Alan Dressler
Alan Michael Dressler is an American astronomer at the Carnegie Institution for Science of Washington, D.C.. Among his works is the popularization Voyage To The Great Attractor: Exploring Intergalactic Space.
Dressler was born in Cincinnati, Ohio, graduated from Walnut Hills High School in 1966, and received his bachelor's degree in physics in 1970 from the University of California, Berkeley and his doctorate in astronomy in 1976 from the University of California, Santa Cruz.

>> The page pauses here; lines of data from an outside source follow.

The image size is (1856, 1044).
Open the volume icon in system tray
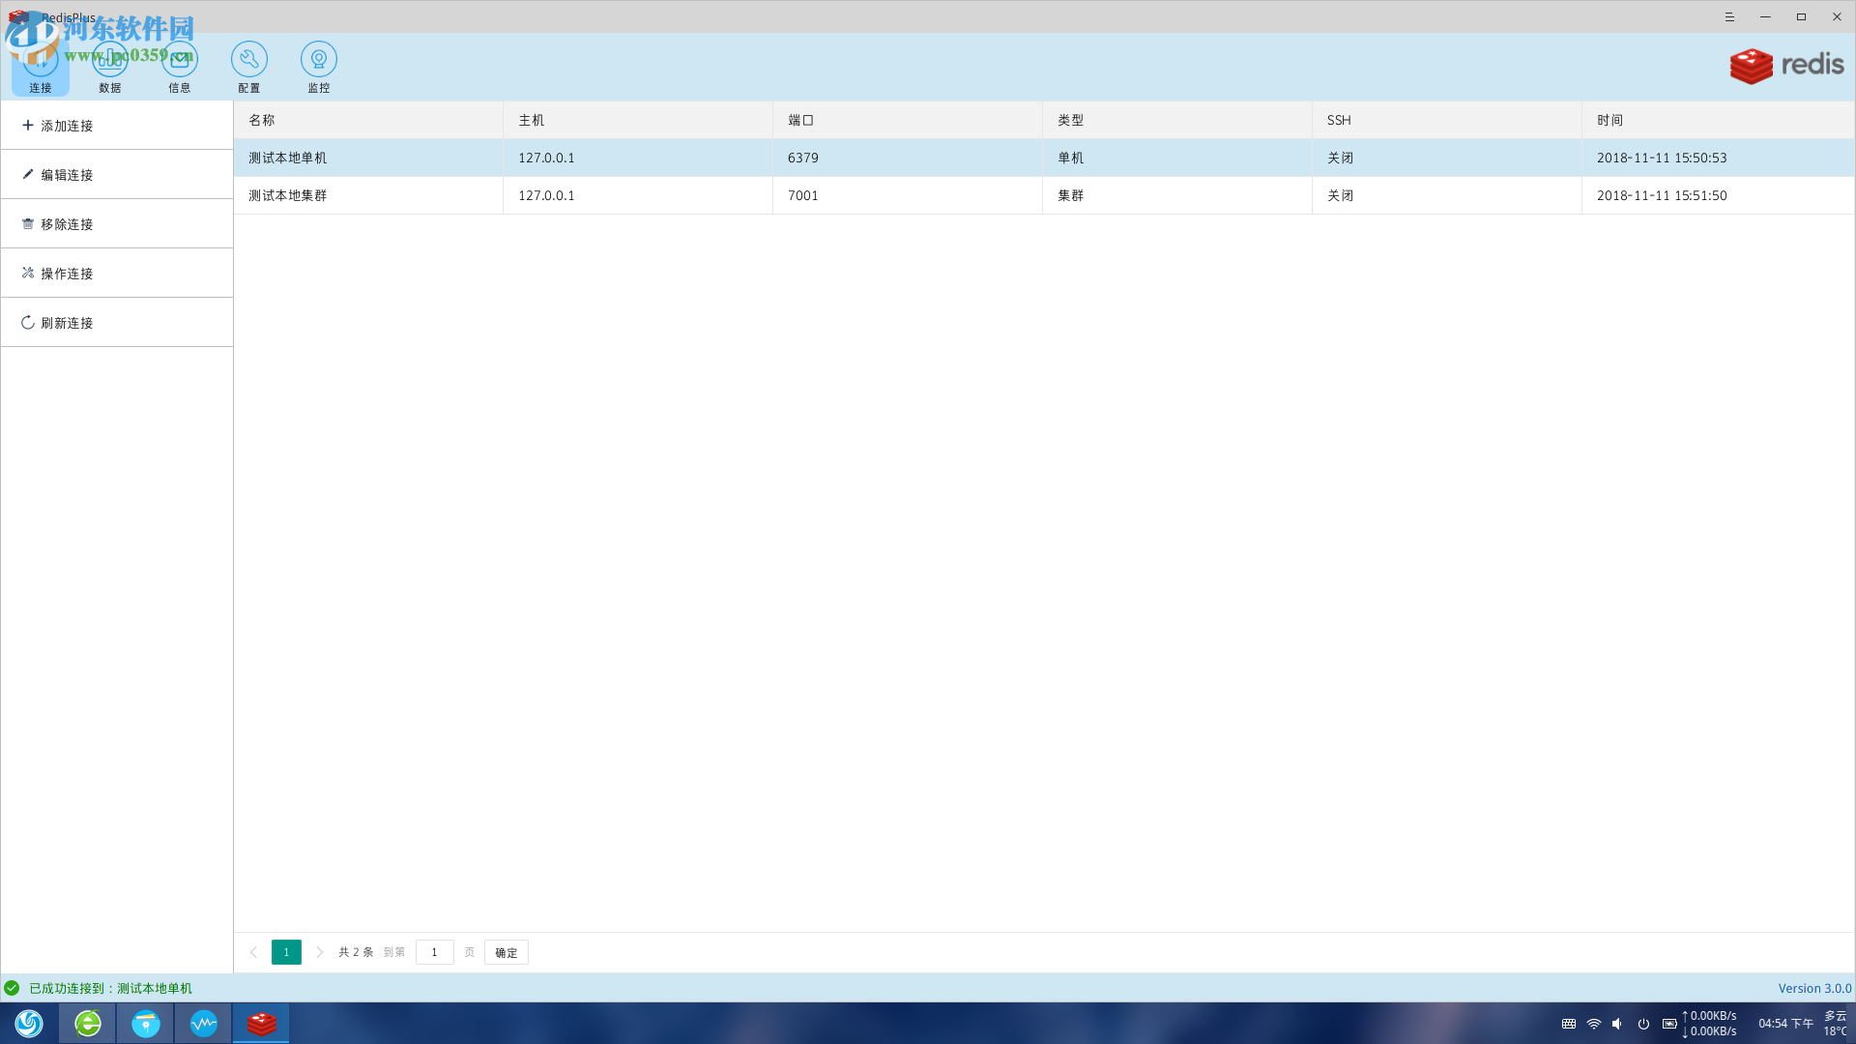(x=1617, y=1024)
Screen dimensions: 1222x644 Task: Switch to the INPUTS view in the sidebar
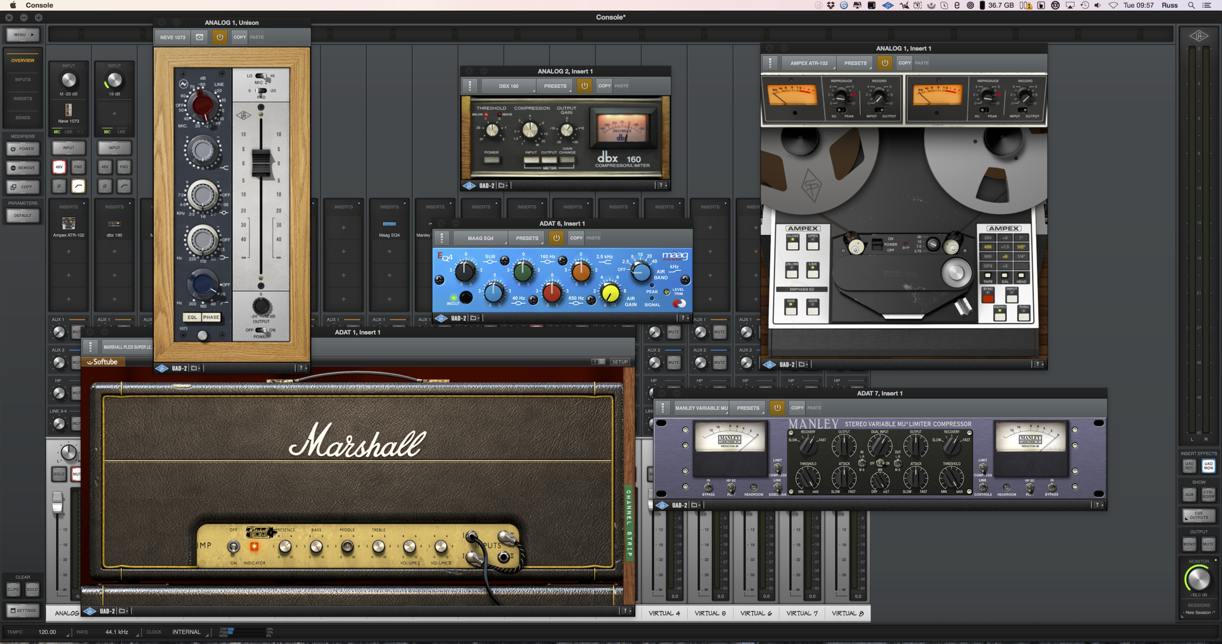22,79
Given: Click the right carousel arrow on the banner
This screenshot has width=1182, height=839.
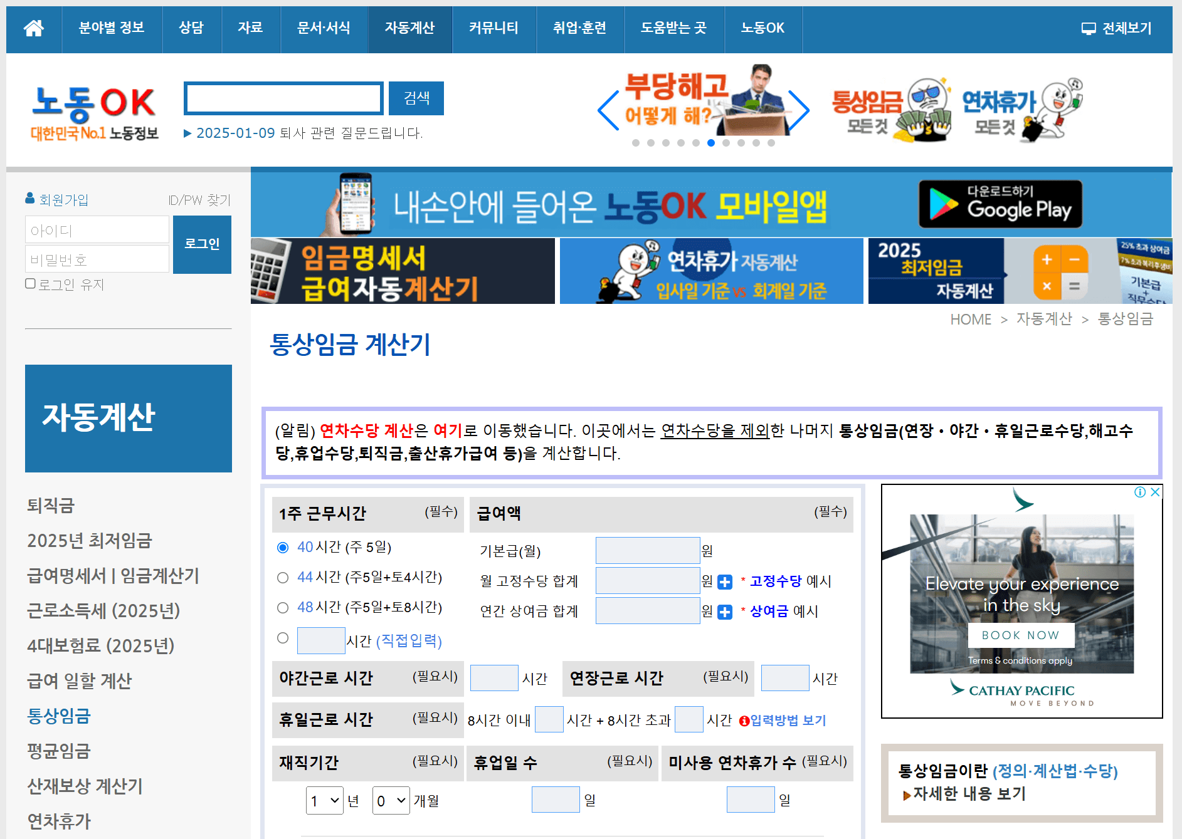Looking at the screenshot, I should click(798, 110).
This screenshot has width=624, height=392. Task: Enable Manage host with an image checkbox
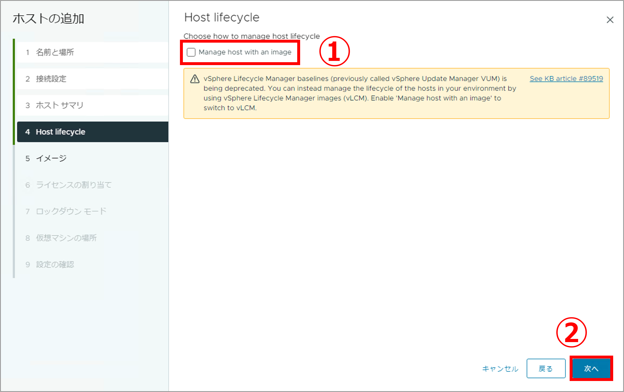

His primary professional interests lie in cosmology, birth and evolution of galaxies, astronomical instrumentation, and extragalactic astronomy.

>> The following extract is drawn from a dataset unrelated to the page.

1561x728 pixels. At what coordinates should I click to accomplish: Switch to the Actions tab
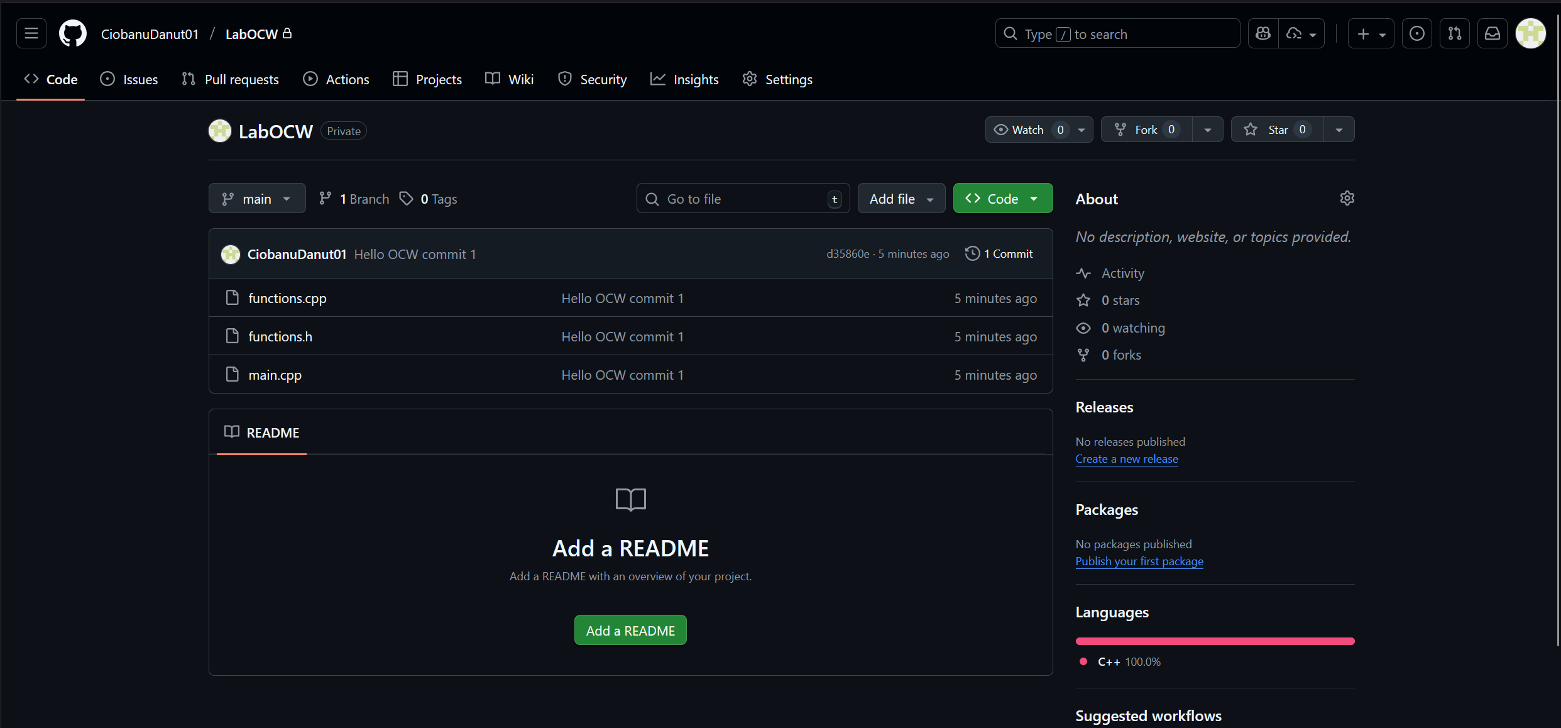click(336, 79)
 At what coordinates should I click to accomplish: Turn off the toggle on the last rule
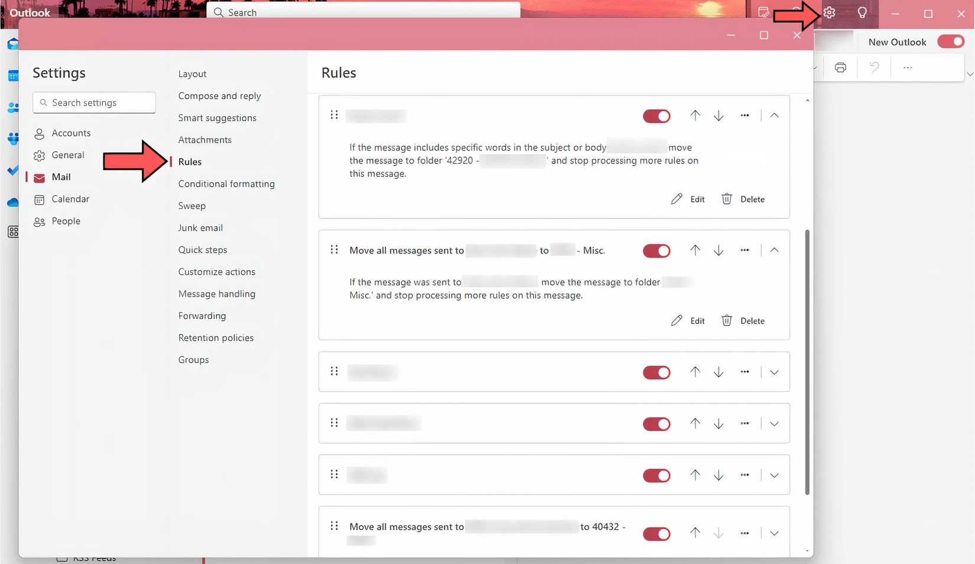click(656, 533)
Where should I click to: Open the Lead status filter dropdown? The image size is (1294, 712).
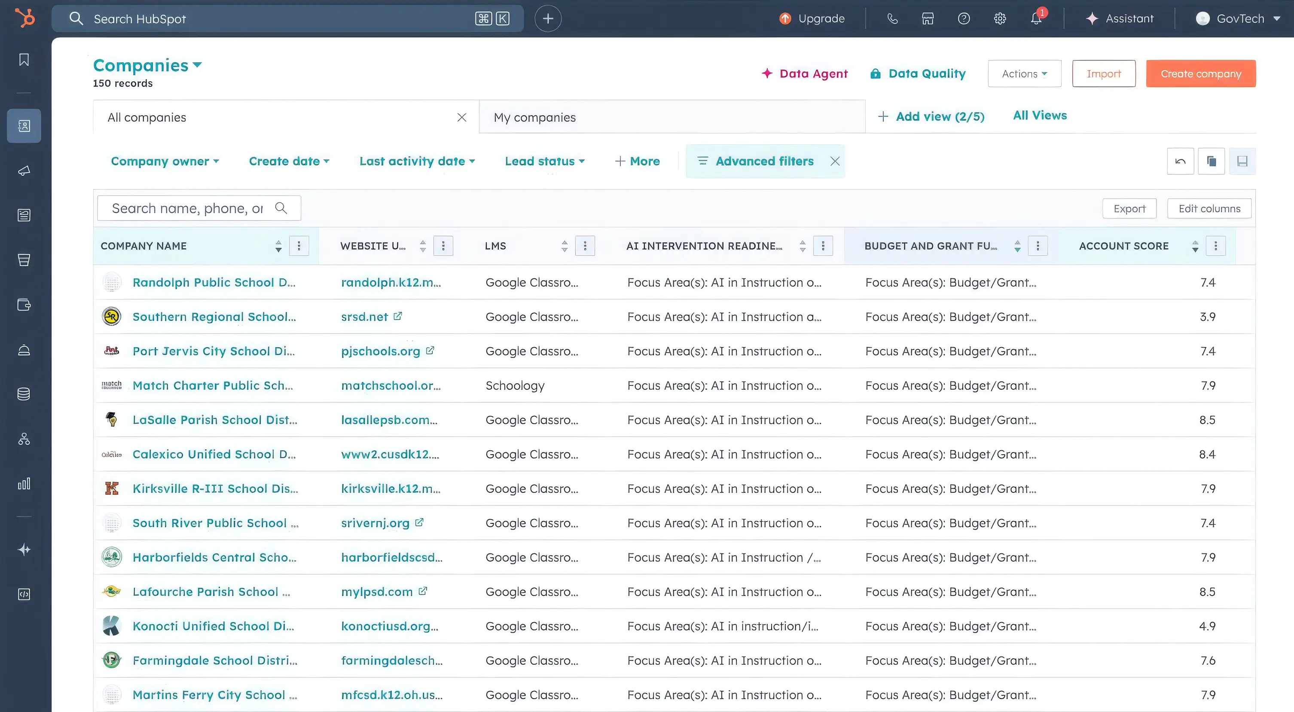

From 1993 to 1995 Dressler chaired the Association of Universities for Research in Astronomy committee "HST & Beyond: Exploration and the Search for Origins" that provided NASA with the document "A Vision for Ultraviolet-Optical-Infrared Space Astronomy". He was a member of the Nuker Team and the Morphs collaboration which studied the evolution of spiral galaxies using the Magellan Telescopes and the Hubble Space Telescope. Dressler was chairman of the Origins Subcommittee for NASA from 2000 to 2003, but declined membership in the Review of Near-Earth Object Surveys and Hazard Mitigation Strategies, Survey/Detection Panel. Dressler is currently working on the Inamori Magellan Areal Camera and Spectrograph Cluster Building Survey which studies the evolution of stellar structures and populations in distant galaxy clusters, which means the events observed took place four to seven billion years ago. He is also a member of the Terrestrial Planet Finder Coronograph Science and technology definition team.Awards
In 1983 Dressler received the Newton Lacy Pierce Prize in Astronomy from the American Astronomical Society He was elected to the United States National Academy of Sciences in the field of astronomy in 1996. In 1999 he received the Public Service Medal from NASA.